Scalable Gromov-Wasserstein Learning for Graph Partitioning and Matching

Authors: Hongteng Xu, Dixin Luo, Lawrence Carin

NeurIPS 2019 | Conference PDF | Archive PDF | Plain Text | LLM Run Details

Reproducibility Variable Result LLM Response
Research Type Experimental We compare it with state-of-the-art methods for graph partitioning and matching. All the methods are run on an Intel i7 CPU with 4GB memory.
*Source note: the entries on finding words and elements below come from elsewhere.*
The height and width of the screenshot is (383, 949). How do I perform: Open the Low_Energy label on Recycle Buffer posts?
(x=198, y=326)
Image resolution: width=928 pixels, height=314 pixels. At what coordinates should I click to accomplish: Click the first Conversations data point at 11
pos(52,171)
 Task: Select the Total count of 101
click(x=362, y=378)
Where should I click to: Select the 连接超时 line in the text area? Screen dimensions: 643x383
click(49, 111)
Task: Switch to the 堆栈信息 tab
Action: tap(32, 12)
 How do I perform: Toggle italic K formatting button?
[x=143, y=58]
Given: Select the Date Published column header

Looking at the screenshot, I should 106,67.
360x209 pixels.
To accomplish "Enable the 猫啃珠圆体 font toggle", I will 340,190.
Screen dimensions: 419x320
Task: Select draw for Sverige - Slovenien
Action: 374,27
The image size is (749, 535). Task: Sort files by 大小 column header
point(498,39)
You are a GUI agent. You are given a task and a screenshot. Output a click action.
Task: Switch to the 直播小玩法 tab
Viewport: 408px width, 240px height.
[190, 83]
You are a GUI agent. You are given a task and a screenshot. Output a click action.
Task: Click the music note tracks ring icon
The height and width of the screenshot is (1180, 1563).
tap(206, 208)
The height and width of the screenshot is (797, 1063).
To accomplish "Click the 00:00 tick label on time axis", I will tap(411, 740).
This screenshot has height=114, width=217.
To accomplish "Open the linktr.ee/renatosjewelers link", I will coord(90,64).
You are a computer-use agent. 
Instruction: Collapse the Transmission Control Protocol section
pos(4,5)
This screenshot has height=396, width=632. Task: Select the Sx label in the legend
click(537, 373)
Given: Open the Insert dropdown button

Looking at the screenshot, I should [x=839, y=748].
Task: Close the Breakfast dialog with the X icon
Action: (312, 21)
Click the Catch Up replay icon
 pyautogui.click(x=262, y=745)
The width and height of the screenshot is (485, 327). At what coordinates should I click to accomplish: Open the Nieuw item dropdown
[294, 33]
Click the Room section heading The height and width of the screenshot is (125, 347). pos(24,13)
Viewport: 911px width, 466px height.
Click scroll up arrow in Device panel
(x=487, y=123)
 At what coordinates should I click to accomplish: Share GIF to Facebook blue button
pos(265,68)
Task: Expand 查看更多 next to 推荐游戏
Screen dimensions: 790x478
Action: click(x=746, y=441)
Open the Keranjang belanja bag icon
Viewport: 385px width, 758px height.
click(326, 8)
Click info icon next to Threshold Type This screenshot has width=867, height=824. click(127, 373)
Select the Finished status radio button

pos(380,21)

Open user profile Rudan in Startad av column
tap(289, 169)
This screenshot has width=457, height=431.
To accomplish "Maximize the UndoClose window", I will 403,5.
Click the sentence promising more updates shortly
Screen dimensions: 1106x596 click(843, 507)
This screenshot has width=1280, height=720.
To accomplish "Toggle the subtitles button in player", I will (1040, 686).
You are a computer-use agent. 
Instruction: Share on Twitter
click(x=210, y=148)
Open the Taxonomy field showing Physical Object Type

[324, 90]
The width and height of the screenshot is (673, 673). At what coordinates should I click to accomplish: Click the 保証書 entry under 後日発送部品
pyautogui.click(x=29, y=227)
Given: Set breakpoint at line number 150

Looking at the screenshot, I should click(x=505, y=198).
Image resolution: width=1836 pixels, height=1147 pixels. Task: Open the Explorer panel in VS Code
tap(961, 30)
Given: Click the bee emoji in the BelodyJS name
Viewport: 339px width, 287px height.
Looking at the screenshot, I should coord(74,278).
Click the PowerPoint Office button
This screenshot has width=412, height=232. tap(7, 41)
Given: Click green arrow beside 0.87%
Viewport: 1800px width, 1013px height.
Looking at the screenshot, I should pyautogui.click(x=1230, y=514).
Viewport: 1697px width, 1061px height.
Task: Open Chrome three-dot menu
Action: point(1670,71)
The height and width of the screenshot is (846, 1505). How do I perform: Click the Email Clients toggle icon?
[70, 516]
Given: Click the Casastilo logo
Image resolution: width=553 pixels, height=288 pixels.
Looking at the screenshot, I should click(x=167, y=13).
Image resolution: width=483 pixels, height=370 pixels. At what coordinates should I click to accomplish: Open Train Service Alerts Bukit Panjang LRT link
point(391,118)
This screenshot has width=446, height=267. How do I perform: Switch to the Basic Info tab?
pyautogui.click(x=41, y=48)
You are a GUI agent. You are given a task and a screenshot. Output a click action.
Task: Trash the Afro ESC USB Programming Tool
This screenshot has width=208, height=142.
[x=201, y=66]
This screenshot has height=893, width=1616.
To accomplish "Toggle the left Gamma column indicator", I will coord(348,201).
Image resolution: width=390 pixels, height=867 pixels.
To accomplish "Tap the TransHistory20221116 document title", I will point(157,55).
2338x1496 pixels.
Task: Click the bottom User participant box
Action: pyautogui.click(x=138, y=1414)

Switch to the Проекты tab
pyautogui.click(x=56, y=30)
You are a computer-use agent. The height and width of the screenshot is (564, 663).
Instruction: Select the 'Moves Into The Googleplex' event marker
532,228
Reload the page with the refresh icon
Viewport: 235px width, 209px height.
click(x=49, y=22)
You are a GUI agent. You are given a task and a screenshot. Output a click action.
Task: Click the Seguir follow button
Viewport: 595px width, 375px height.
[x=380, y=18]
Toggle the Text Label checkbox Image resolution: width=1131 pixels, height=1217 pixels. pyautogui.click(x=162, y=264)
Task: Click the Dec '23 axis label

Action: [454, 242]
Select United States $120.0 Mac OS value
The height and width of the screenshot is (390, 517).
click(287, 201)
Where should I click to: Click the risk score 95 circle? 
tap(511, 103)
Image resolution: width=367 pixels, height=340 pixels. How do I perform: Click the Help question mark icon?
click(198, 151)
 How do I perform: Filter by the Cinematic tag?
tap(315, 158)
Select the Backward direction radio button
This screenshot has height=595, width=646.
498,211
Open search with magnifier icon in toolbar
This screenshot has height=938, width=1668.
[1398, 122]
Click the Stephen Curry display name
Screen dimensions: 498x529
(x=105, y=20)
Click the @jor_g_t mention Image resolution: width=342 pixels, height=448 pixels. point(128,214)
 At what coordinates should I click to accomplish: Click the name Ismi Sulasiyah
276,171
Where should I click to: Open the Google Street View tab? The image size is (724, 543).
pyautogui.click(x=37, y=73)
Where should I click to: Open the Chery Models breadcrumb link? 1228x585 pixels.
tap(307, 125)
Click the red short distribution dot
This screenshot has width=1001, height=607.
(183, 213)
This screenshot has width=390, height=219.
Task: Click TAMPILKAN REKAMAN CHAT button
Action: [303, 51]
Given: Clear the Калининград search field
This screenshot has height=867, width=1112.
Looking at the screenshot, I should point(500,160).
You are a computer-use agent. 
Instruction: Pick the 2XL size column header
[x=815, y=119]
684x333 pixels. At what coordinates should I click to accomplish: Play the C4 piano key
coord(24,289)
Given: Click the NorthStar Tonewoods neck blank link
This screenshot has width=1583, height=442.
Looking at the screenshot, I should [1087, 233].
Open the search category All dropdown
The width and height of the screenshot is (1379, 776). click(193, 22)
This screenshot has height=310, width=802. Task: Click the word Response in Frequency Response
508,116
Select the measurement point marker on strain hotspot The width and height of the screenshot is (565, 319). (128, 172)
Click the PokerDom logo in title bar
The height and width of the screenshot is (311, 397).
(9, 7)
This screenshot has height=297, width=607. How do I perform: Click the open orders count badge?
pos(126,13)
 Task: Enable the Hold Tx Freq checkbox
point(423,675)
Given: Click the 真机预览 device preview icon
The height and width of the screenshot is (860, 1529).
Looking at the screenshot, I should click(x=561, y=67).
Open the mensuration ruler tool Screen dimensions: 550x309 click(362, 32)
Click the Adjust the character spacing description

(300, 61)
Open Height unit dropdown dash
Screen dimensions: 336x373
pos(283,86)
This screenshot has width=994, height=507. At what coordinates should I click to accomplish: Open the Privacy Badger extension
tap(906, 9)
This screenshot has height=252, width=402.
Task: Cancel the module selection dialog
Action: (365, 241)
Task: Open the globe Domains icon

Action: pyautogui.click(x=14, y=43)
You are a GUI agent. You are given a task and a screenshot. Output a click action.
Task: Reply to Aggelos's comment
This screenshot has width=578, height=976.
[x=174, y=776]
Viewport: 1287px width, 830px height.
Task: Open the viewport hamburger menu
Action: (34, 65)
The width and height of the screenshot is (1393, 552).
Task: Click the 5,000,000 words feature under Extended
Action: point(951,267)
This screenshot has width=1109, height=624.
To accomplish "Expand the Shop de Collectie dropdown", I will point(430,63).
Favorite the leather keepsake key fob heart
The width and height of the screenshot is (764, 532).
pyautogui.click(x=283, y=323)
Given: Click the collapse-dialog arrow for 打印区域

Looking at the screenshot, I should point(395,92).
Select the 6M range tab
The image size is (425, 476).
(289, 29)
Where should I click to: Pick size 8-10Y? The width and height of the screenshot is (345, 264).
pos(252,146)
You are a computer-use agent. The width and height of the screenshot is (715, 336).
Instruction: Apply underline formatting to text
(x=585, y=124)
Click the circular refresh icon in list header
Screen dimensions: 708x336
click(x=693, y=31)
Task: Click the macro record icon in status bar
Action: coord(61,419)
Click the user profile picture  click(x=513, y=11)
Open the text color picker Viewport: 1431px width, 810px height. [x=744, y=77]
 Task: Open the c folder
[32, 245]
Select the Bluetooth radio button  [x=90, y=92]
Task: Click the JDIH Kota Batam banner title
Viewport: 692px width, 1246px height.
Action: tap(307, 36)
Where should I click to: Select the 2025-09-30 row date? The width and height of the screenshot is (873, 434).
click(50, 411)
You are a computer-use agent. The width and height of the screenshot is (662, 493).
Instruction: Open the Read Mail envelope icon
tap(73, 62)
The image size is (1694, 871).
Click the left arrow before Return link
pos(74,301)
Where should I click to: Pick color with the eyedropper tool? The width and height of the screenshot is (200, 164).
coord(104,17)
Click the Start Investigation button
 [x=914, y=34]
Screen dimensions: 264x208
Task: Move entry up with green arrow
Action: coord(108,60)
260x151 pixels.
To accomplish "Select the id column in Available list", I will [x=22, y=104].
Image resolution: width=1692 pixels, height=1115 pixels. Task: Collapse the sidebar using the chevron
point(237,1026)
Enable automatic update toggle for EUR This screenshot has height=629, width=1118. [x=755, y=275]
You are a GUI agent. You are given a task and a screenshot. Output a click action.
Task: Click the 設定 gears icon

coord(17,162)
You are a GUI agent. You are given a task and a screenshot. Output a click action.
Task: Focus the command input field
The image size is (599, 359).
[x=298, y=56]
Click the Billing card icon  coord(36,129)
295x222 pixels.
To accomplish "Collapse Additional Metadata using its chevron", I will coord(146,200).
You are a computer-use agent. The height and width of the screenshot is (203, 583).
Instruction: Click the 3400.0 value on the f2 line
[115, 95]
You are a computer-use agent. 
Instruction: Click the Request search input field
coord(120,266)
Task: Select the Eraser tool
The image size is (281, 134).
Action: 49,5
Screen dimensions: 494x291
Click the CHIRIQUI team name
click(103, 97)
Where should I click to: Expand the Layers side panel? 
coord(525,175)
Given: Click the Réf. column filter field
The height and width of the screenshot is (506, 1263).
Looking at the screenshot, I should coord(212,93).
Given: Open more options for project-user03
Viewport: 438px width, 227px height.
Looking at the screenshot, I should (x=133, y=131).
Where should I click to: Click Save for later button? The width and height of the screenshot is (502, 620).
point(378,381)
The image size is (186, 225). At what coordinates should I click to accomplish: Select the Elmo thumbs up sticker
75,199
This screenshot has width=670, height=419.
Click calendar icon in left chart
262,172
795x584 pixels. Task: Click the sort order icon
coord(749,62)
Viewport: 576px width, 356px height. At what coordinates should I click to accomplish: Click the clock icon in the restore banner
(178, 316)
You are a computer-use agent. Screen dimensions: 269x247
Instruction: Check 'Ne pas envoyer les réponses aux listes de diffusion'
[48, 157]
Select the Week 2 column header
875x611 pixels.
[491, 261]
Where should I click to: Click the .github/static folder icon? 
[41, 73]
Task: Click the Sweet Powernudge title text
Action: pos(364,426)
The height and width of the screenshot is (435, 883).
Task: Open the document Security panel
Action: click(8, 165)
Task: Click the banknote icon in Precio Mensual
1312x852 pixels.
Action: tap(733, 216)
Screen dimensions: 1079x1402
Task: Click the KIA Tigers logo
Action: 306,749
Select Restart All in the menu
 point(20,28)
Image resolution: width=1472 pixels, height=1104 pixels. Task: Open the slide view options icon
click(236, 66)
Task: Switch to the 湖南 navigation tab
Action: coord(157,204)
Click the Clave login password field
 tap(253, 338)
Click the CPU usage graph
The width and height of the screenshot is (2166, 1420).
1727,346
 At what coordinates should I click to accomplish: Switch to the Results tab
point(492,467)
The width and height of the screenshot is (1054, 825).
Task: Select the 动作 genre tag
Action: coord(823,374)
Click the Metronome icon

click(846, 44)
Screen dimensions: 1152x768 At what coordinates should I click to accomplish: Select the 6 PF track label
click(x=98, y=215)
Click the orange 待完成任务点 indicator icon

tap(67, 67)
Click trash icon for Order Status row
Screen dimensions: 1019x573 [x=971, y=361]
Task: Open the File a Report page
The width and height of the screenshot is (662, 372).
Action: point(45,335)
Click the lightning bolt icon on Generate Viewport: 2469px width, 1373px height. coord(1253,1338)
Implementation details and a further set of experimental results are provided in Appendix B.
Researcher Affiliation Collaboration Hongteng Xu1,2 Dixin Luo2 Lawrence Carin2 1Infinia ML Inc. 2Duke University {hongteng.xu, dixin.luo, lcarin}@duke.edu
Pseudocode Yes Algorithms 1 and 2 show the details of our method, where and / represent elementwise multiplication and division, respectively.
Open Source Code Yes The implementation of our S-GWL method can be found at https://github.com/Hongteng Xu/s-gwl.
Open Datasets Yes The first dataset is the email network from a large European research institution [25]... The second dataset is the interactions among 1,991 villagers in 12 Indian villages [3]... The dataset is available on https://www3.nd.edu/~cone/MAGNA++/.... The dataset is available on http://vacommunity.org/ VAST+Challenge+2018+MC3...
Dataset Splits No The paper describes the datasets used and how some were made noisy, but it does not specify explicit training, validation, or test dataset splits in terms of percentages, counts, or predefined methodologies for reproducibility.
Hardware Specification Yes All the methods are run on an Intel i7 CPU with 4GB memory.
Software Dependencies No The paper mentions that “Metis is implemented in the C language while GWL and other methods are based on Python” but does not provide specific version numbers for Python or any other software libraries.
Experiment Setup Yes Specifically, we observed in our experiments that the γ in (3) should be set carefully according to observed graphs. Generally, for large-scale graphs we have to use a large γ and solve (3) with many iterations. The a and b in (5) are also significant for the performance of our method. The settings of these hyperparameters and their influences are shown in Appendix B.